Slandering a good man from the auspices of a CUNY forum, and arguing on the merits of her case against Dr. Karkhanis is a disgrace and embarrassment to the entire CUNY system. O’Malley, a long-standing academic public figure had the gall to sit piously on the panel and use the forum for her personal agenda to paint a far-fetched portrait of lies as the victim of 13 years of “attacks” by a “crazy man” who has plagued her with false accusations of guilt by association similar to those directed at Muslims, Arabs, Ms. Almontaser, and Senator Obama. Susan O’Malley and company, who hold respectable positions of authority in academia as tenured professors and public officials, unsurprisingly want to deny the significance of their associations and support for criminals and terrorists, in order to avoid scrutiny and accountability for their actions.

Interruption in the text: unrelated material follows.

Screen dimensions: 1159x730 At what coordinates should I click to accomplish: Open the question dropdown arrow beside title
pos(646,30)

Regrettably, due to their status and authority, such paranoid fantasies as “the New McCarthyism” and frantic denials of “guilt by association” have trickled down into the body politic to become some of our latest sacred cows.”

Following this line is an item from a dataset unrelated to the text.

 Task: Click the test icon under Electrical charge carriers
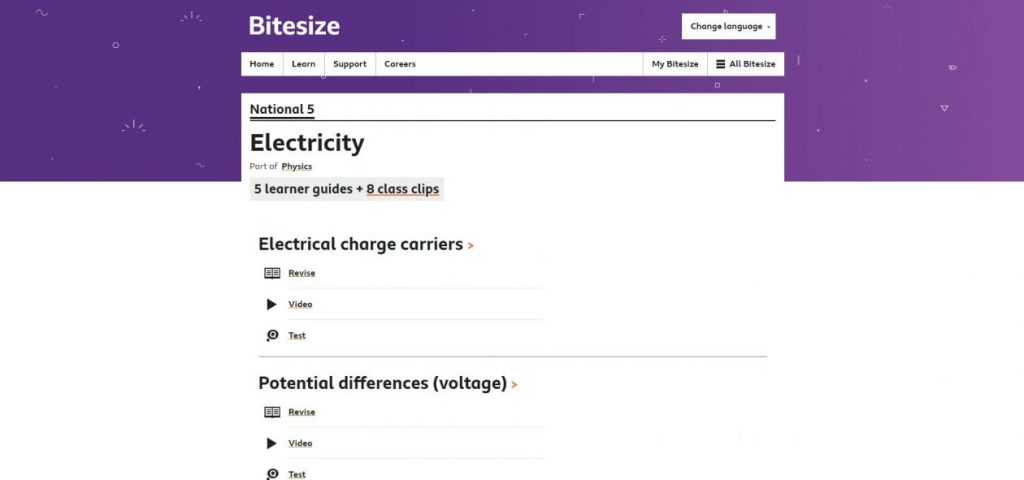[x=272, y=336]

"....Ms. Vera is dreadfully confused about the principle of “innocent until proven guilty” let me attempt to enlighten her about the legal system of the United States and basic civic duties of citizens, of which she seems to be sorely misinformed. The "presumption of innocence" is a basic doctrine of criminal law in which the government is required to prove the guilt of a criminal defendant beyond a reasonable doubt. For public service responsibilities, however, the process is the other way around. The people, not a government court of law must make critical judgments and informed choices in selecting the people who will serve them, and there is no presumption of innocence in this public domain. The burden of proof is on the individuals or institutions that aspire to public service, whether they’re public school principles, CUNY union officials or president of the United States. It is the civic duty of the citizens in a democracy, to judge their fitness to serve, and to continue to hold them accountable while in office. The “guilt” we’re talking about here, is their fitness for the job, not whether they’re good or evil people. Ms. Almontaser was the principle of a public school and O’Malley is a CUNY public figure, in both cases municipal positions paid for by taxpayer monies. The best way to judge public figures is by the company they keep, not just sugar-coated promises. They are working for you and me and their resumes must include good personal references, in order to be hired with our tax dollars. If they have numerous shady associations and dealings in their past, I wouldn’t hire them. I certainly wouldn’t hire someone with radical Islamic connections, or who endorses convicted terrorists."